Specifically designed magnetic particle equipment has been in place for more than 50 years. Some of the magnetic particle equipment has been rebuilt several times, some of it has been replaced with new and some of it continues to limp along.
Another accident of 25 cars derailing cost more than $700,000. A broken rim on one of the wheels allowed the car to slip off the track and lead the next seven cars into the road bed, followed by the next 18 cars piling into each other as the momentum pushed them forward into a wall of steel. Again, a properly applied magnetic field could have easily found the beginning of a flaw before detrimental failure. The rims are normally reviewed with ultrasound, but fatigue cracks can develop from induced stress points and MPI can locate many of these surface indications with little effort.
In a third accident, a fatigue crack on a bolt hole allowed the bolt to slip out. The result was a 29-car pile up, with more than $2.2 million in damage. It may not be possible to determine if the bolt slipped the day before, the week before or at that very moment of the accident. It also is difficult to point fingers after the fact.

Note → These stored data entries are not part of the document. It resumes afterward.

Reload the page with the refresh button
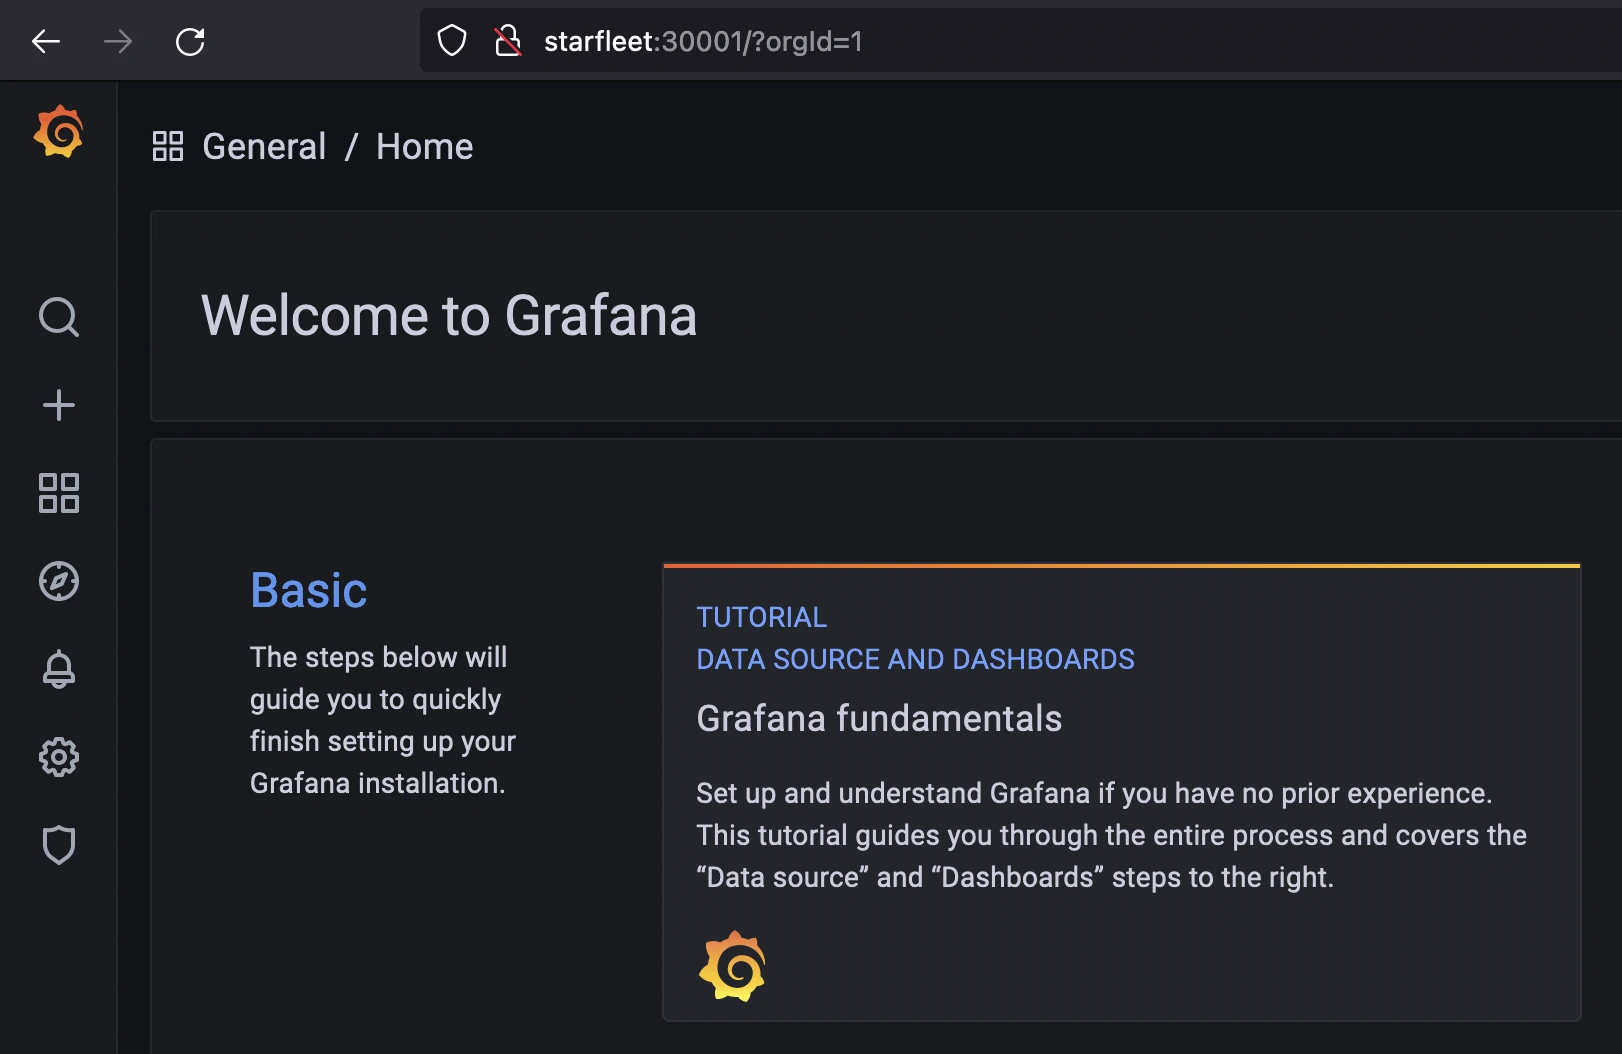 190,41
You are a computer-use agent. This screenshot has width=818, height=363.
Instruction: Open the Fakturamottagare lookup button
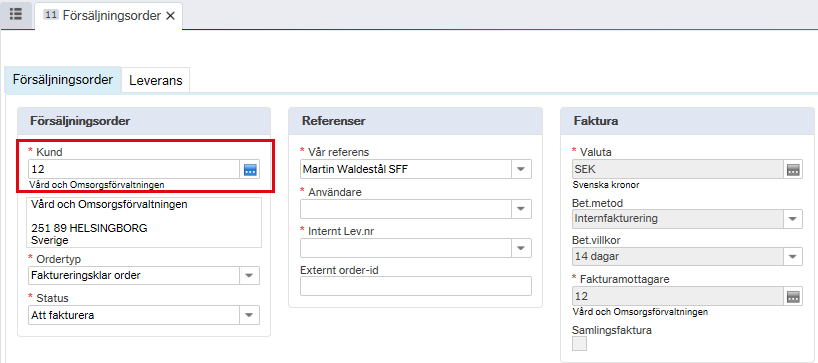coord(793,296)
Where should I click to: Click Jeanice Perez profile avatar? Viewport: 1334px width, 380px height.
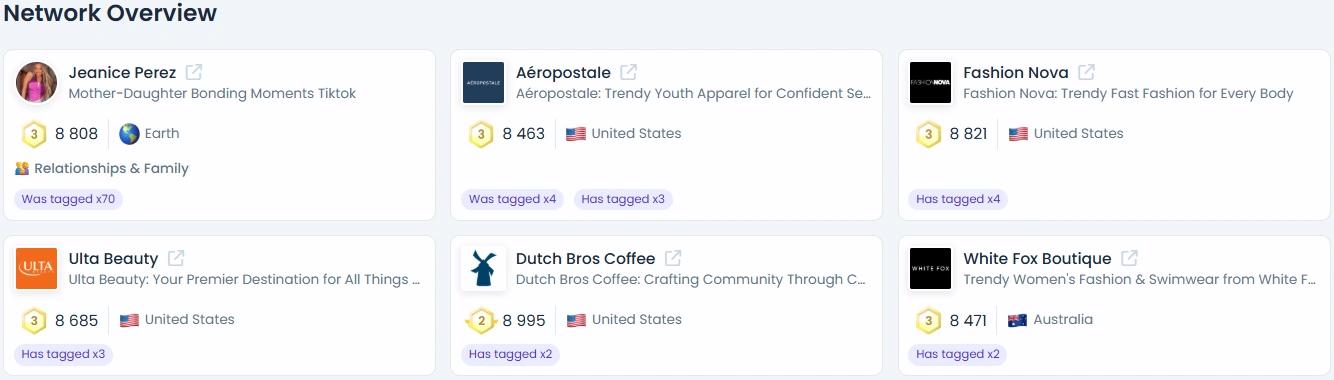pyautogui.click(x=37, y=83)

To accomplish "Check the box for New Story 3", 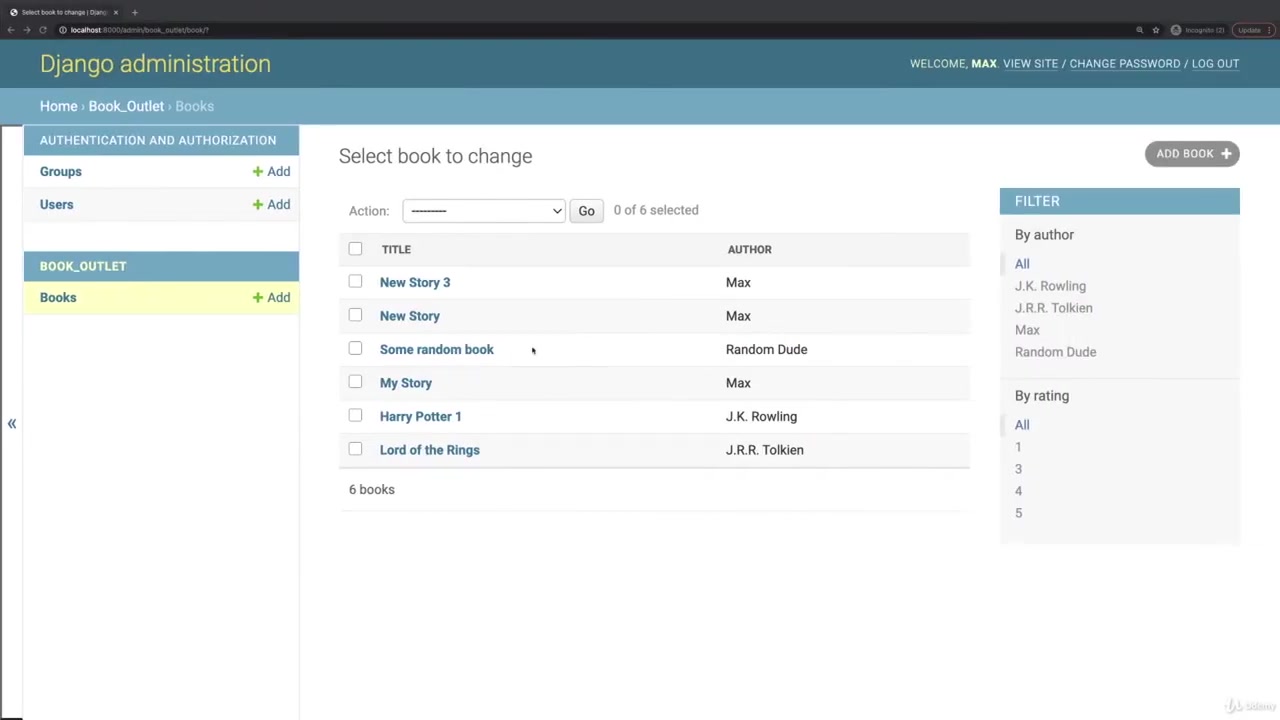I will click(355, 282).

What one can say is for every flaw, crack or indication discovered through magnetic particle inspection, people save money. In the three accidents described, a simple 30-second test and inspection could have saved more time and money than anyone could imagine.
The safety of one’s friends and family, the reliability of transportation and the ability to get goods on time all rely on a simple test. Every accident is the result of a sequence of events. If one can alter that sequence anywhere along the way, it is possible to keep the accident from ever happening.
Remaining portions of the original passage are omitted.